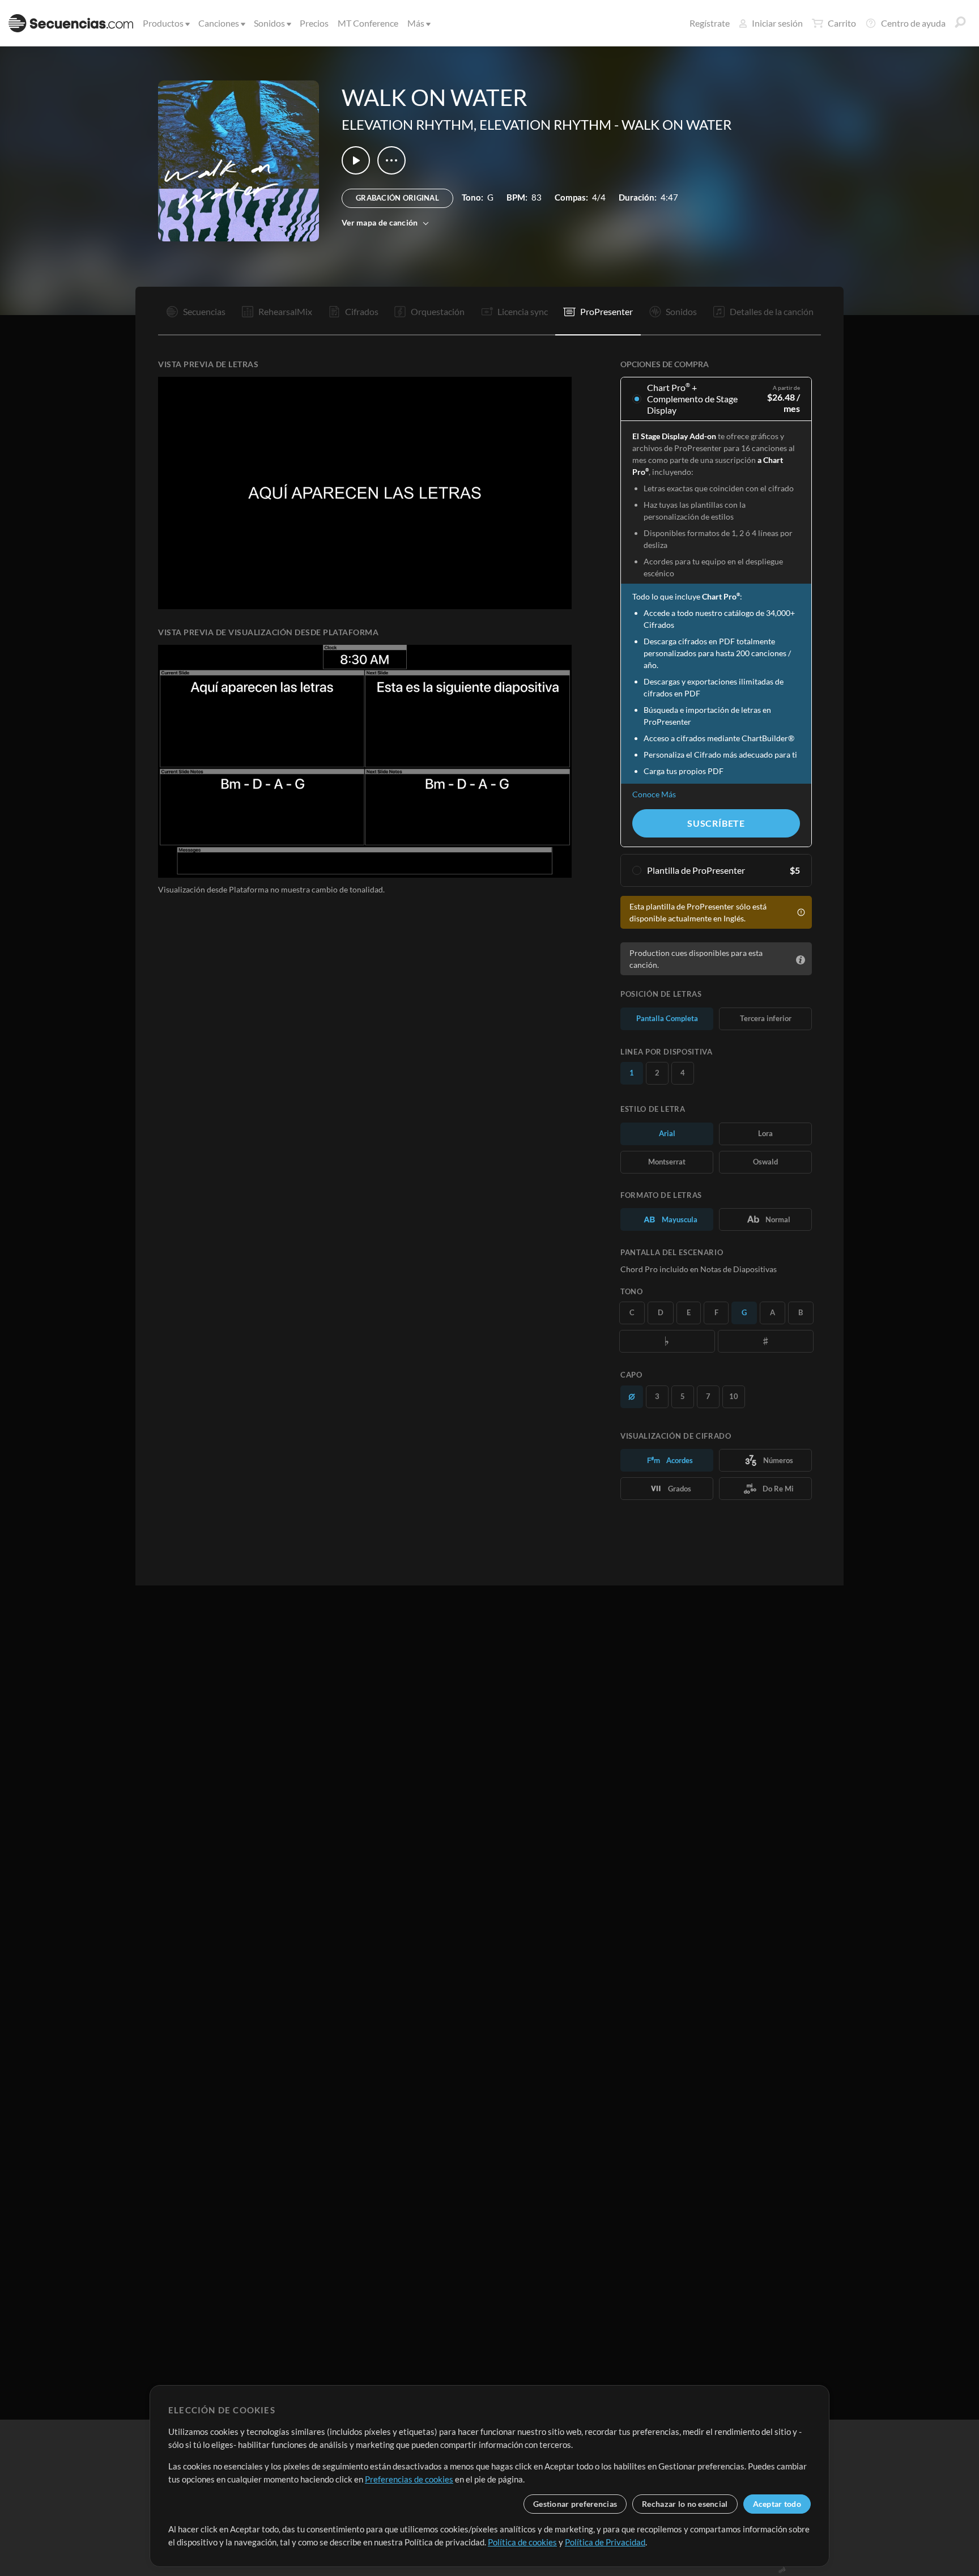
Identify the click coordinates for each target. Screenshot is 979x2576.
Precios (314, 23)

■ ■ ■ ■ ■ ■ ■

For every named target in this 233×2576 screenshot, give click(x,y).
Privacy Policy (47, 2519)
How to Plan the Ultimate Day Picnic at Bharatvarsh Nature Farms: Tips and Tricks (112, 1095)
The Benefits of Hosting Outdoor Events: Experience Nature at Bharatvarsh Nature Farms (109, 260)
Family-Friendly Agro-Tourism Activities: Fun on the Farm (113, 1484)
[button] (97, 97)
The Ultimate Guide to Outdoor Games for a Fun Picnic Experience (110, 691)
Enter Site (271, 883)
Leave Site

■ ■ ■ ■ ■ ■ ■

_Task description_. Please give an exact copy of the entries above, from the line with "Identify the click" down to the line with "Precios (314, 23)", inclusive, and nothing else.

_Solved exercise_.
Identify the click coordinates for each target. Screenshot is 979x2576.
Precios (314, 23)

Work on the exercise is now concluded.